Aside from the terrifying Nationwide wreck and the hype around Danica Patrick's pole, the Daytona 500 was kind of boring. Lots of single file racing, few passes, little excitement. The afternoon saw 28 lead changes among 14 drives, down from 74 and 22 in the same race just two years ago. Worryingly, it was also the big-stage debut for NASCAR's Generation-6 car, which replaced the much-criticized Car of Tomorrow after six years. But drivers were willing to give it the benefit of the doubt—Daytona is a restrictor plate track, and this past Sunday in Phoenix, the hope was that the Gen-6 would finally be able to show its stuff.
Not so much. Sunday's Subway Fresh Fit 500 saw more of the same, with few lead changes. Denny Hamlin, who was unable to get past Jimmie Johnson at the finish for second despite dipping onto the apron, wasn't happy with the lack of action. After the race, Hamlin gave his honest opinion of the Gen-6 cars:
"This is more like what the Generation 5 was at the beginning," he said. "The teams hadn't figured out how to get the aero balance right. Right now, you just run single-file and you cannot get around the guy in front of you. You would have placed me in 20th place with 30 (laps) to go, I would have stayed there - I wouldn't have moved up. It's just one of those things where track position is everything."
"Ultimately, I'm not OK with it," Hamlin said during the Gen-6 test at Las Vegas Motor Speedway. "This is the most upset and angry I've been in a really, really long time about anything ... anything that relates to NASCAR.
"The truth is what the truth is. I don't believe in this. I'm never going to believe in it. As far as I'm concerned, I'm not going to pay the fine. If they suspend me, they suspend me. I don't care at this point."
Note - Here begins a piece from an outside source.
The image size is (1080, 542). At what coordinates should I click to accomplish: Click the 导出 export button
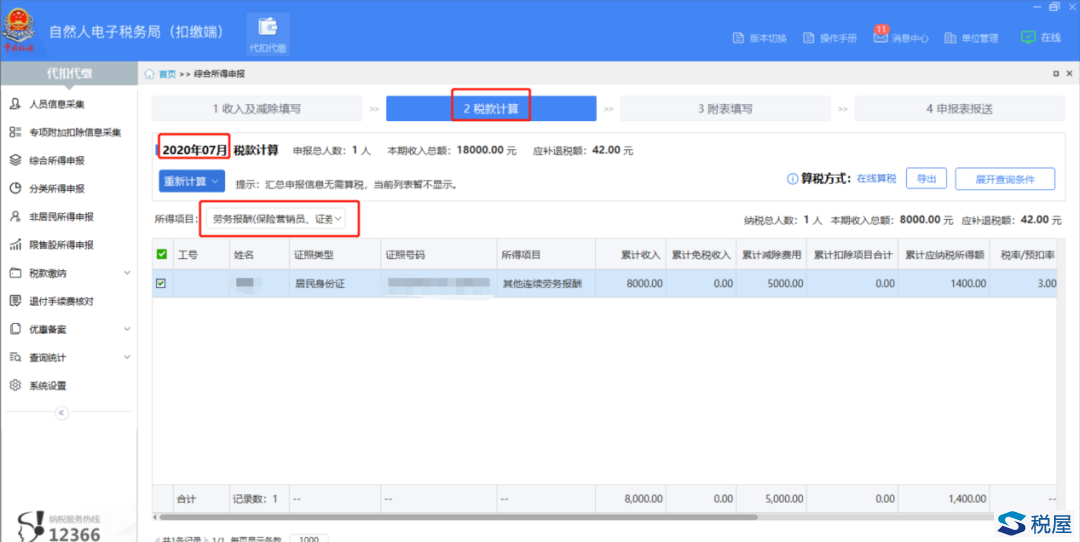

Hamlin later took to Twitter to try and clarify his initial comments critical of the Gen-6, but stood by his refusal to pay the fine, and announced he would appeal. He wrote that this goes "much deeper," a likely reference to a 2010 incident in which Hamlin was secretly fined $50,000 for Twitter remarks criticizing NASCAR's caution rules. He's largely toed the company line since then, and appears furious that one critical remark, one that wasn't even particularly bad, has him in trouble again.
The message seems to have been heard loud and clear. At testing in Las Vegas yesterday, after Hamlin's fine was made public, Clint Bowyer was asked his opinion of the Gen-6. With a smile on his face, he said the least objectionable thing he could think of:
"It's good," he said. "The car is good. Everything is very, very good."
The news reporters in attendance at Las Vegas Motor Speedway burst into laughter. After Hamlin's fine was announced, no one expected drivers to offer many honest opinions.